Example 1: Bootstrapping Mean
- Generate a random sample with replacement: In column C, create a random sample with replacement from the original data. In cell C2, enter the formula
=INDEX($A$2:$A$101, RANDBETWEEN(1, 100))
. Copy this formula down to C101. - Calculate the statistic for the random sample: Calculate the same statistic for the random sample that you calculated for the original data set. In our example, we'll calculate the mean again, so in cell D2, enter the formula
=AVERAGE(C2:C101)
. - Repeat steps 3 and 4 for multiple iterations: To get a more accurate estimate, you need to repeat the resampling process multiple times. For example, let's perform 1,000 iterations. Copy the formulas in columns C and D to columns E through IV. Each pair of columns represents one iteration.

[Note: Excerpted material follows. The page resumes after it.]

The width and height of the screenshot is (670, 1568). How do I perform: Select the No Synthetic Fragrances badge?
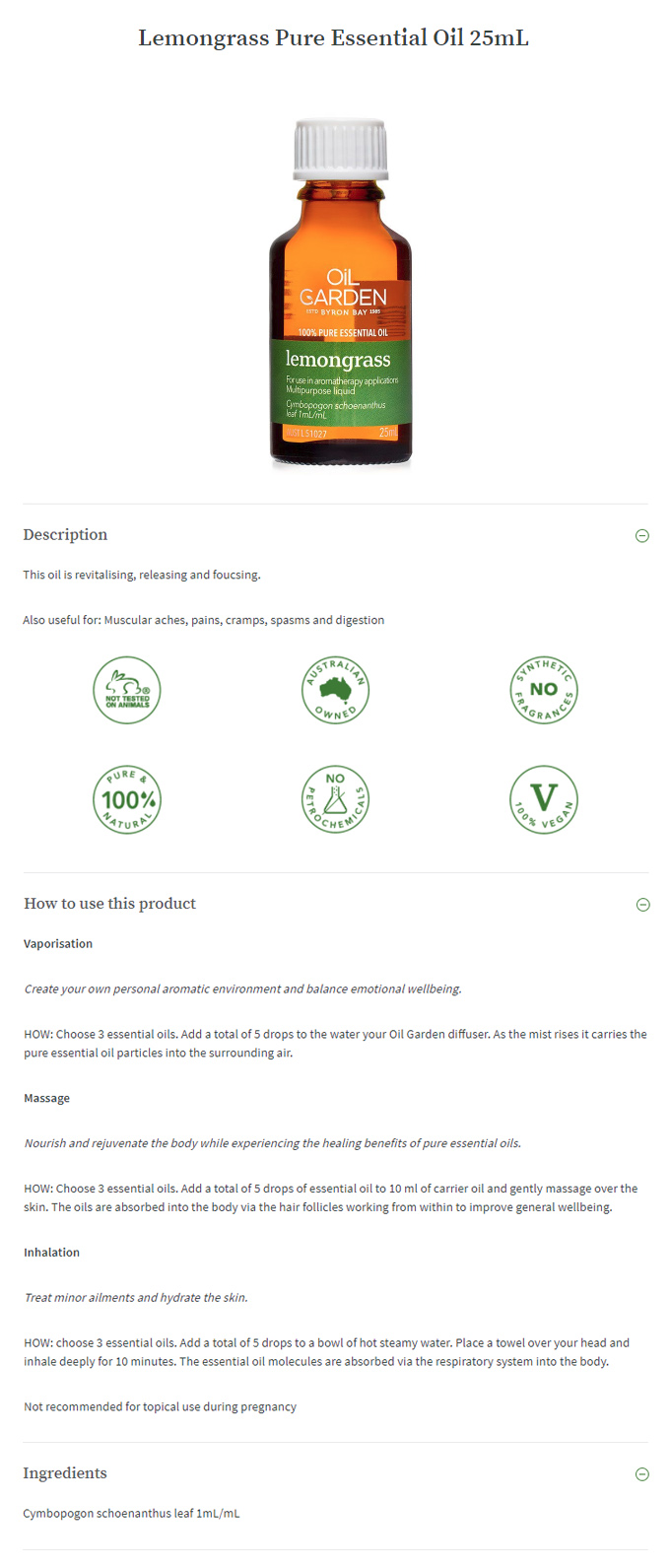(x=544, y=690)
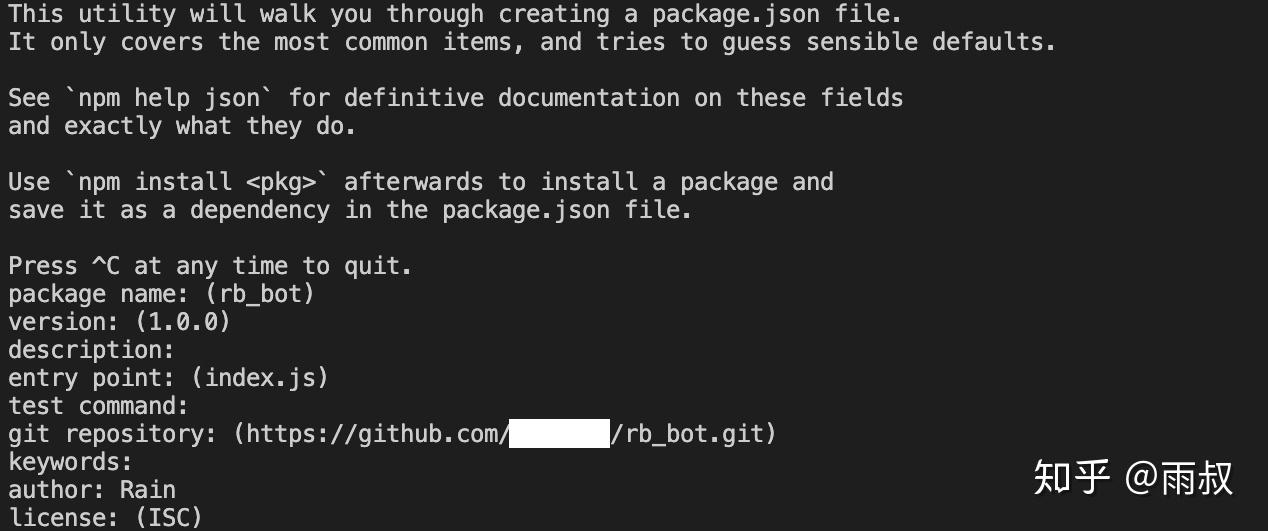Click the 'license: (ISC)' prompt line

pos(105,518)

- Calculate the average and standard deviation of bootstrapped statistics: In cells IW2 and IW3, calculate the average and standard deviation of the 1,000 bootstrapped means using the formulas
=AVERAGE(D2:IV2)
and=STDEV.S(D2:IV2)
. - Interpret the results: Compare the mean and standard deviation of the bootstrapped statistics to the original data set's statistic. This will give you an idea of the accuracy and variability of your original data set's statistic.
In our example, the bootstrapped mean and standard deviation give us an estimate of the accuracy and variability of the mean calculated from the original data set. You can perform similar bootstrapping for other statistics like median or standard deviation by replacing the AVERAGE function with the respective statistical function in step 2 and step 4.
Note: Since the RANDBETWEEN function generates random numbers, the results may change every time you recalculate the spreadsheet. To prevent this, you can copy the entire bootstrapped data (columns C through IV), and use "Paste Values" to replace the formulas with fixed numbers.